## WHAT YOU WILL DO
Only the lines from the line containing "Task: Open the Quản lý xe car icon" through the final line of the entries should be printed, exactly as given, with the pictures left out.

[Data items]
BEGIN

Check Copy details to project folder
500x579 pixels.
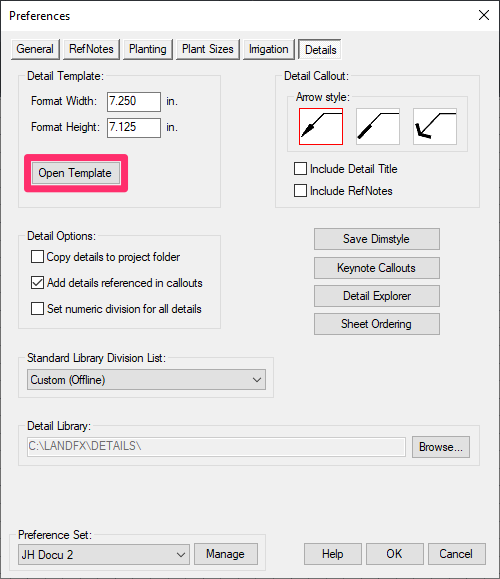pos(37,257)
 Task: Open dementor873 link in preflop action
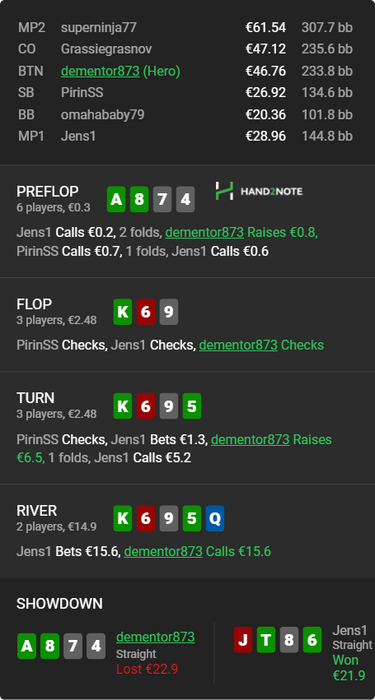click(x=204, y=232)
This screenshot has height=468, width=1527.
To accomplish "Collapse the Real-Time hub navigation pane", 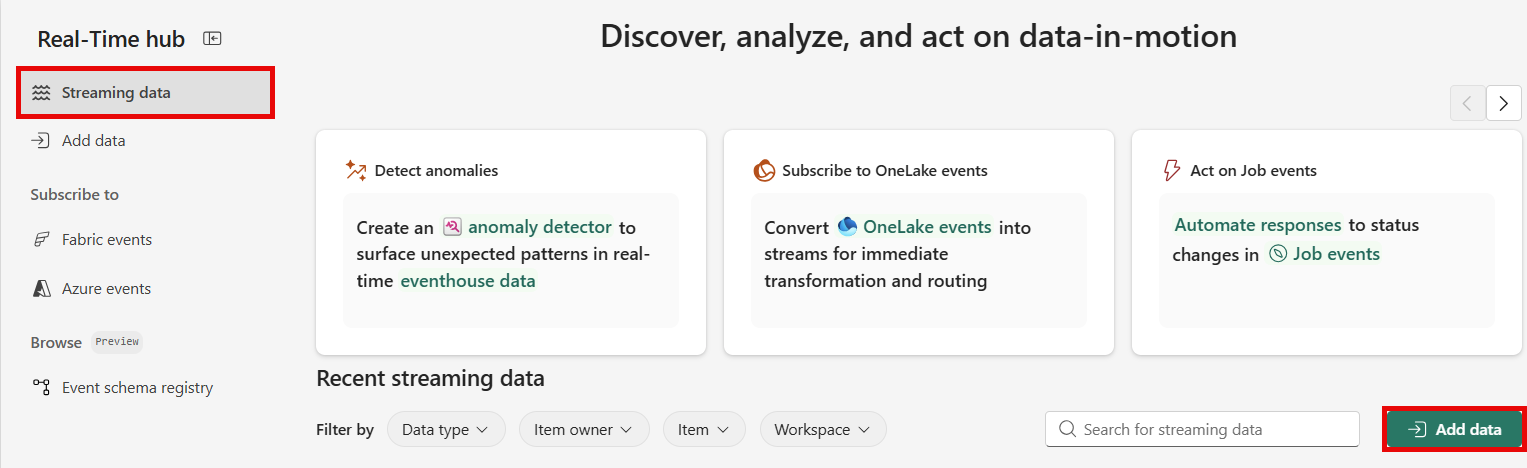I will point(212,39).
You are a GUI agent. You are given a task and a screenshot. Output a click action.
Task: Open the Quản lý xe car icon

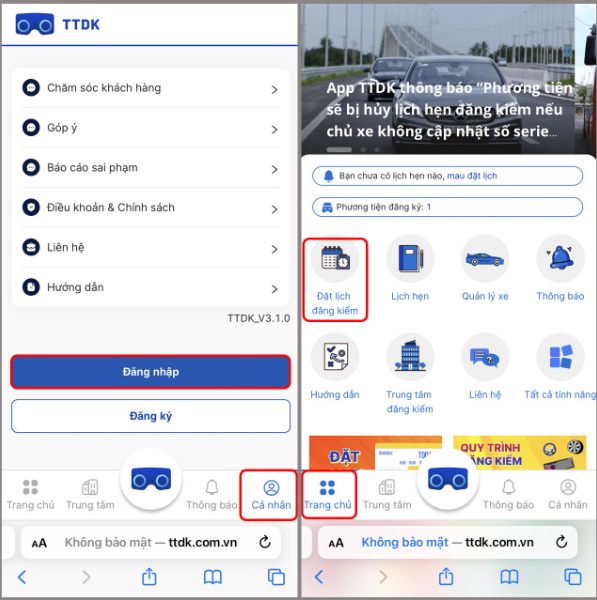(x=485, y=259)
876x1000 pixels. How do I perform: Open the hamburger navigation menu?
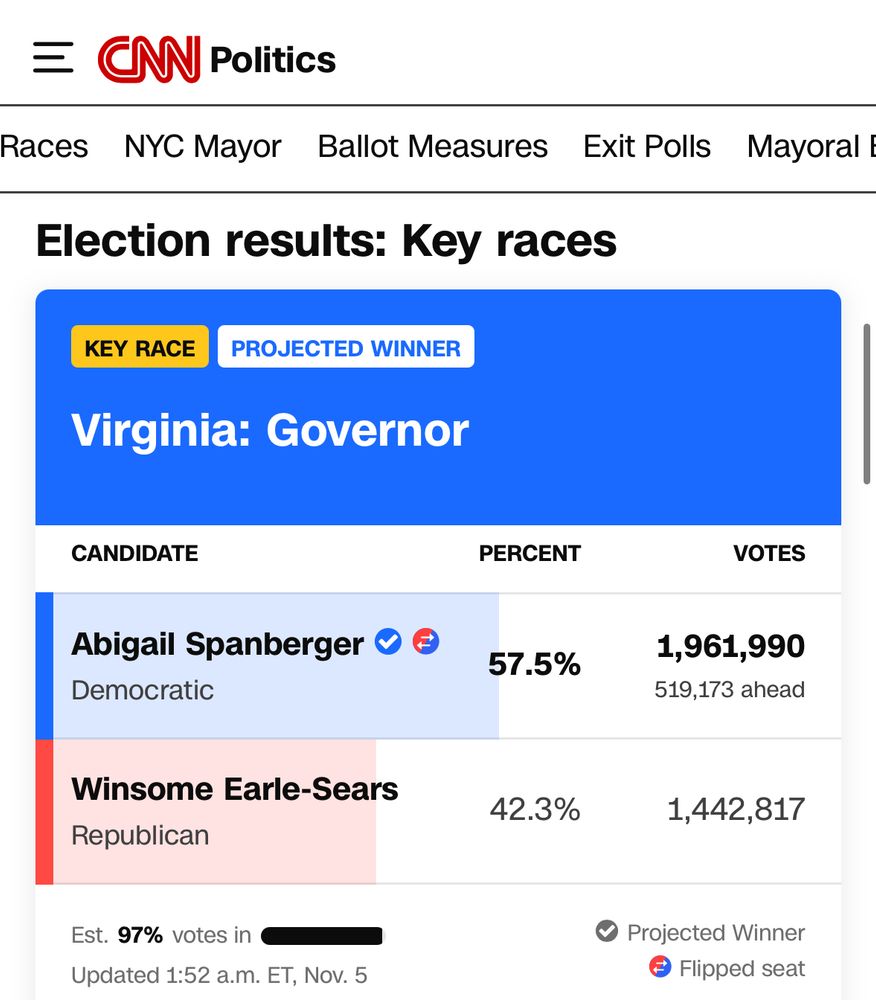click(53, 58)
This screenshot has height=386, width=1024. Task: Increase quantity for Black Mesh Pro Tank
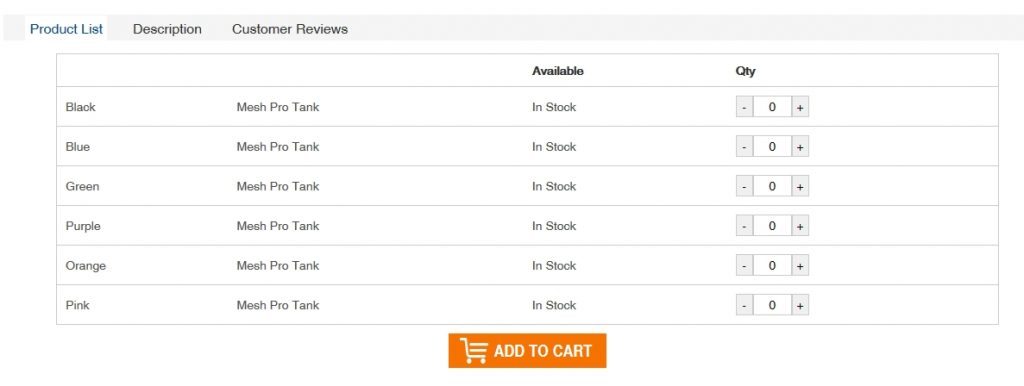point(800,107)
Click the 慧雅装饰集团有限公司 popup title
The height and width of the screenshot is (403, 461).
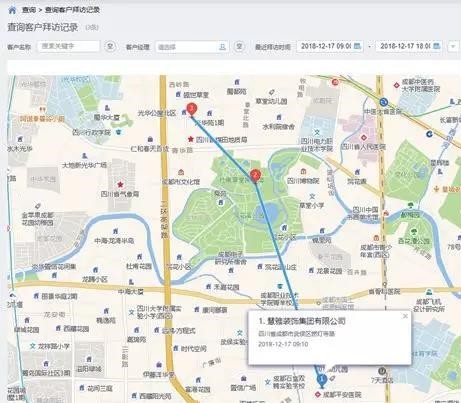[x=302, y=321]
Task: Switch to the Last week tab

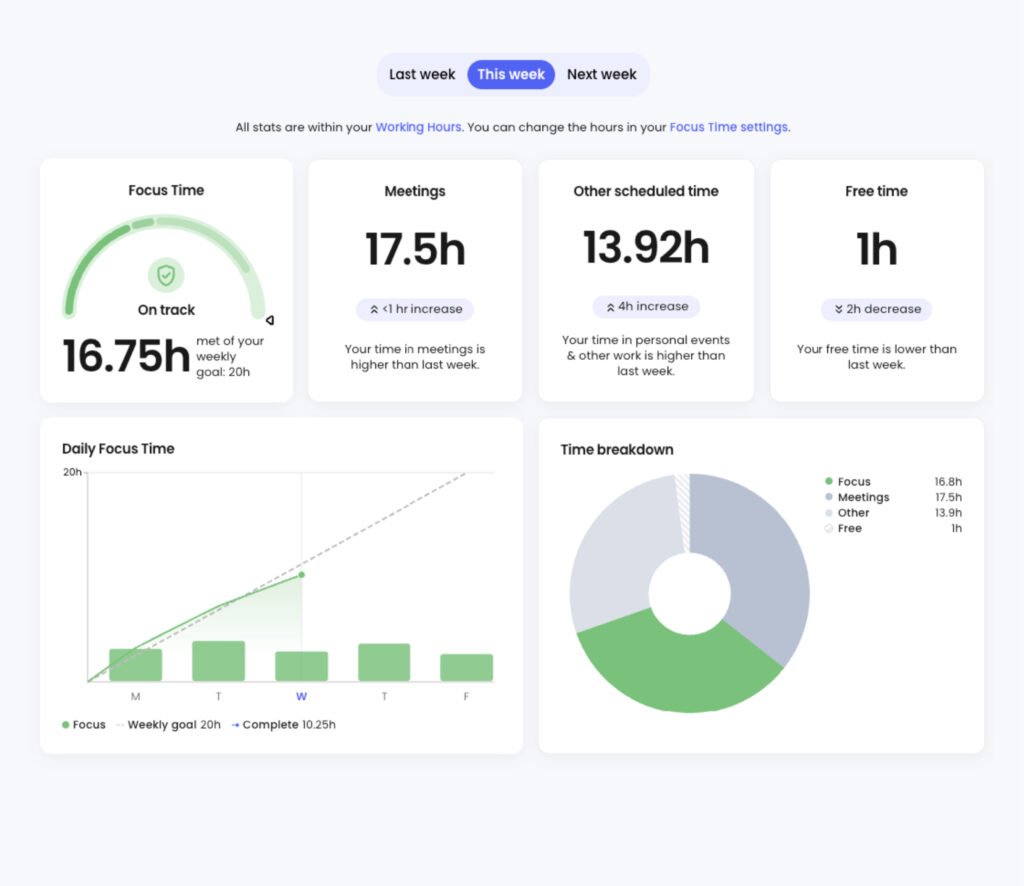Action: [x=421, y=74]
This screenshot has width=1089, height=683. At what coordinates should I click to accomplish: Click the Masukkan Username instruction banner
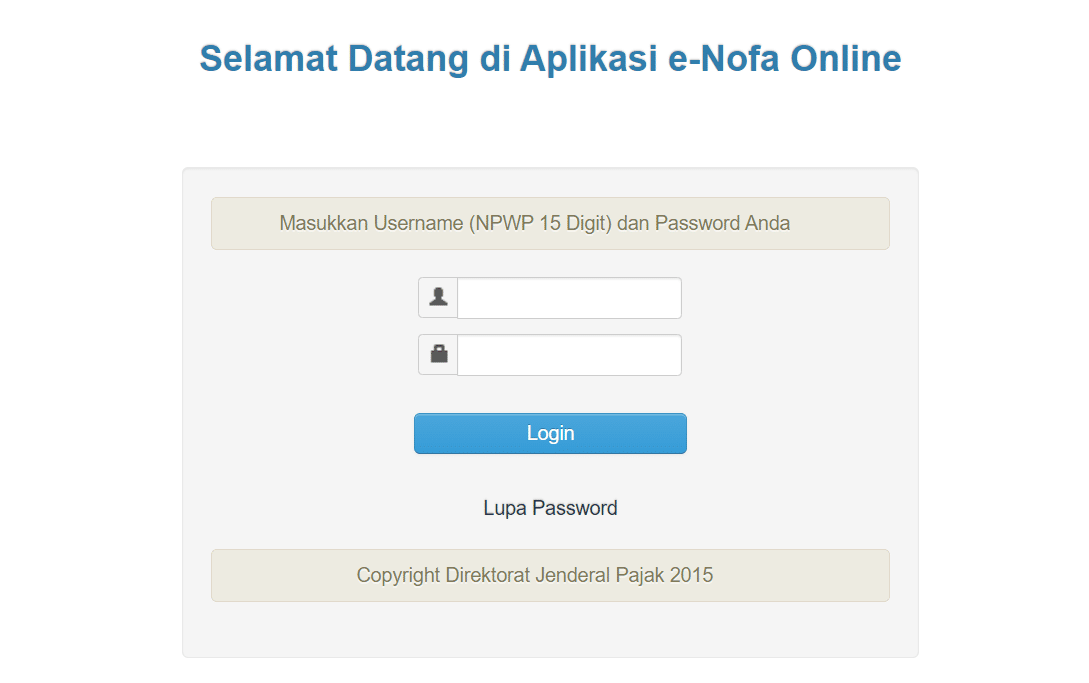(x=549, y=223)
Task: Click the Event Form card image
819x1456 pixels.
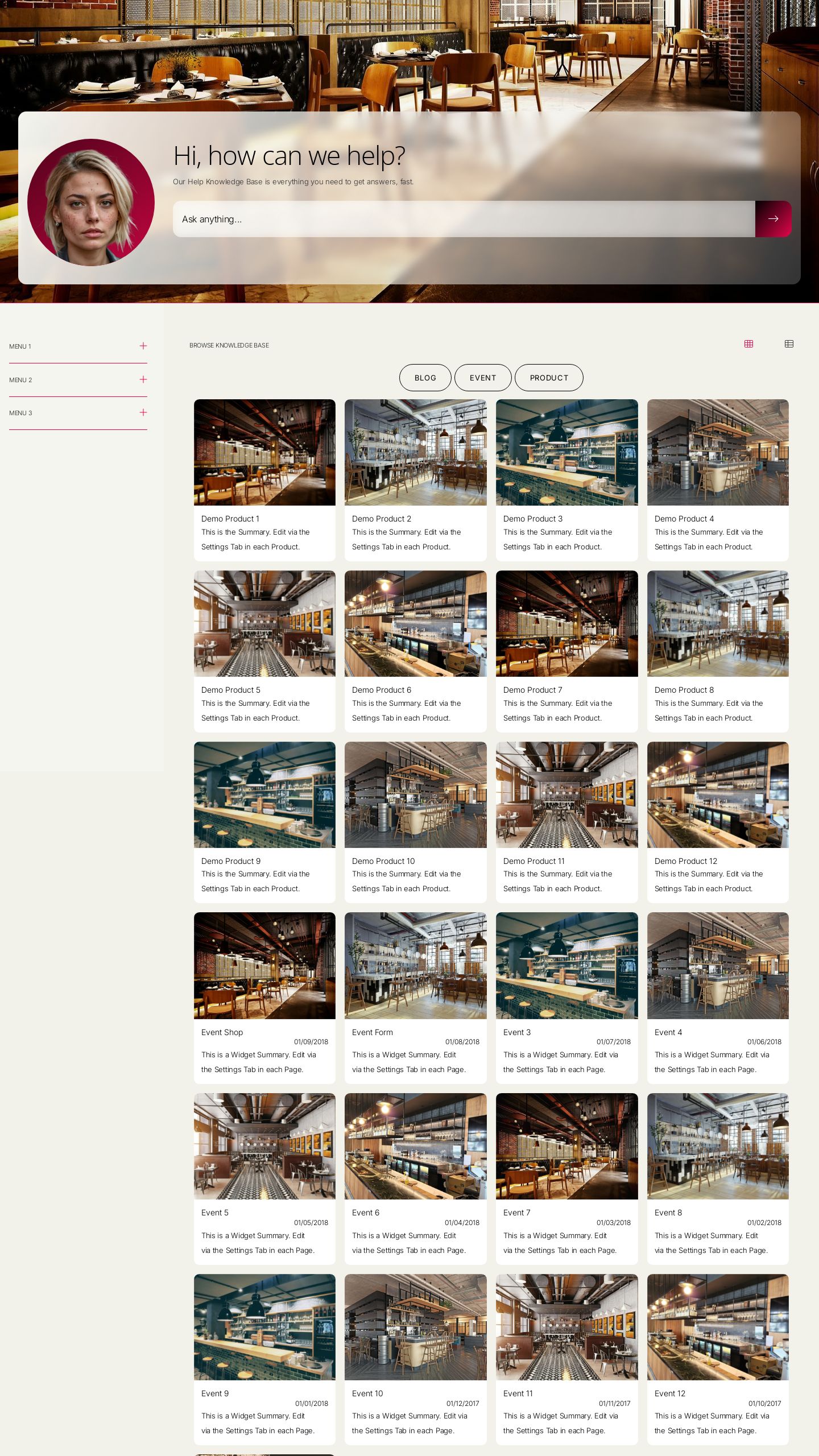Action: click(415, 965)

END

## TASK ANSWER
Task: Open the Quản lý xe car icon

(x=485, y=259)
876x1000 pixels. How do I perform: Open the hamburger navigation menu?
click(53, 58)
This screenshot has height=386, width=1024. Task: Increase quantity for Black Mesh Pro Tank
point(800,107)
Click the 慧雅装饰集团有限公司 popup title
The height and width of the screenshot is (403, 461).
[x=302, y=321]
Task: Switch to the Last week tab

Action: [x=421, y=74]
This screenshot has width=1089, height=683. At what coordinates should I click to accomplish: Click the Masukkan Username instruction banner
(x=549, y=223)
Task: Click the Event Form card image
819x1456 pixels.
Action: click(415, 965)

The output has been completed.